Telstar TV
- Country: United Kingdom
- Broadcast area: London
- Headquarters: Birmingham

Programming
- Language: English
- Picture format: PAL 576i

History
- Launched: 1984; 42 years ago
- Closed: 1984; 42 years ago

Availability

Terrestrial
- UHF (Sutton Coldfield): Channel 40

= Telstar TV =

Telstar TV was the first pirate television station known to operate in the United Kingdom. It operated on the local BBC2 frequency late Friday nights after its closedown and was first planned in 1983.

==History==
The station was formed in 1982 and started test broadcasts around May 1983 under the tentative name Second City Vision, broadcasting on UHF channel 40, which housed BBC2, carrying low-power signal tests on late Fridays/early Saturdays after the channel's closedown. It attracted some publicity in the local press and hoped to air programmes soon.

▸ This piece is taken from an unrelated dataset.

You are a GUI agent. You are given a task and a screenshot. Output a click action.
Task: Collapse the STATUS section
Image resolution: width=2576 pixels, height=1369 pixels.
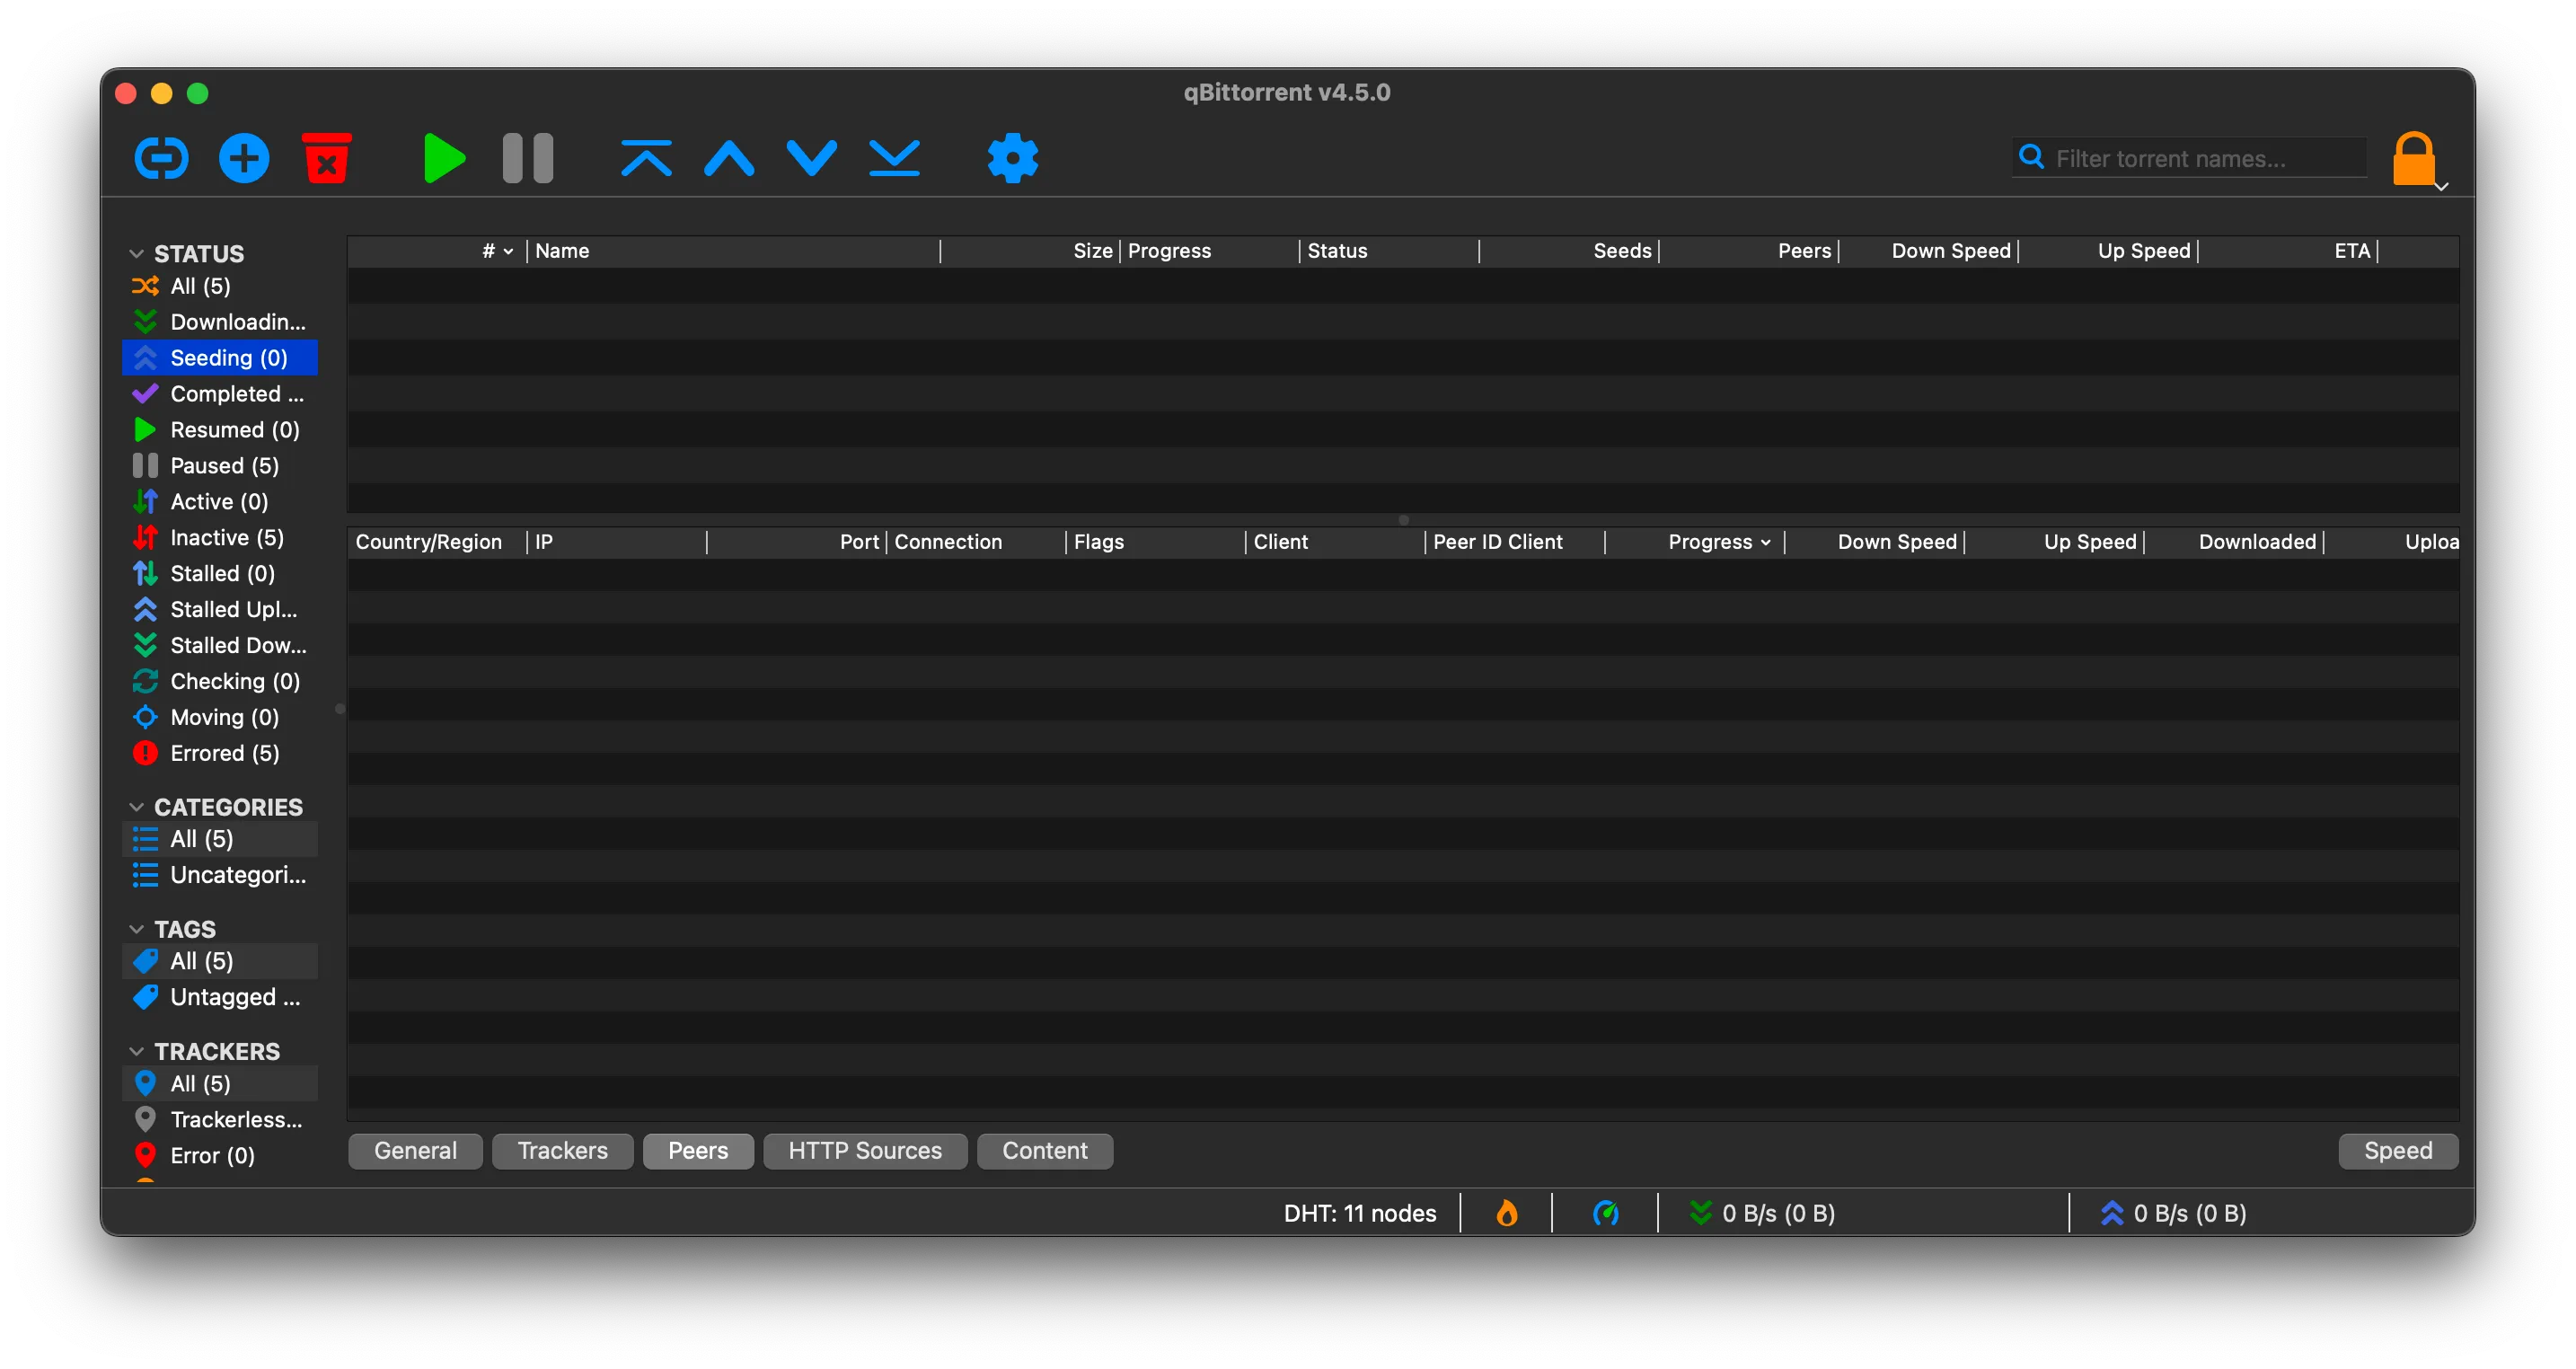click(137, 252)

Its service area was small, and was reportedly limited to Edgbaston.

By early 1984, the station was fully operational, this time bearing the name Telstar TV, attracting an audience of over 5,000 viewers by February. Programming consisted of pop videos and horror movies, as well as pre-recorded continuity announcements by John Taylor. Conventional movies such as Kramer vs. Kramer were also broadcast. Despite being on air on average between 1-5am, the station refused to air video nasties or softcore films.
During its brief existence, Telstar received letters from beyond Birmingham, not just from the youth, but from a broad range of demographics. One 68-year old man wrote to the station asking for competition to make it healthier and noting that the programming on the conventional channels of the time was "boring".

The station was targeted by the Birmingham Evening Mail, which ultimately led to the station's closure, with its equipment being suspended to avoid detection. This ignited a show of support from the national press, as well as from MP Antony Beaumont-Dark, who wanted the station to be legalised. IBA engineer Jack Reedy criticised the station's existence on television. By the summer of 1984, it promised to have a better organisation and increase the amount of videos seen, but they were also fearing detection from British Telecom engineers.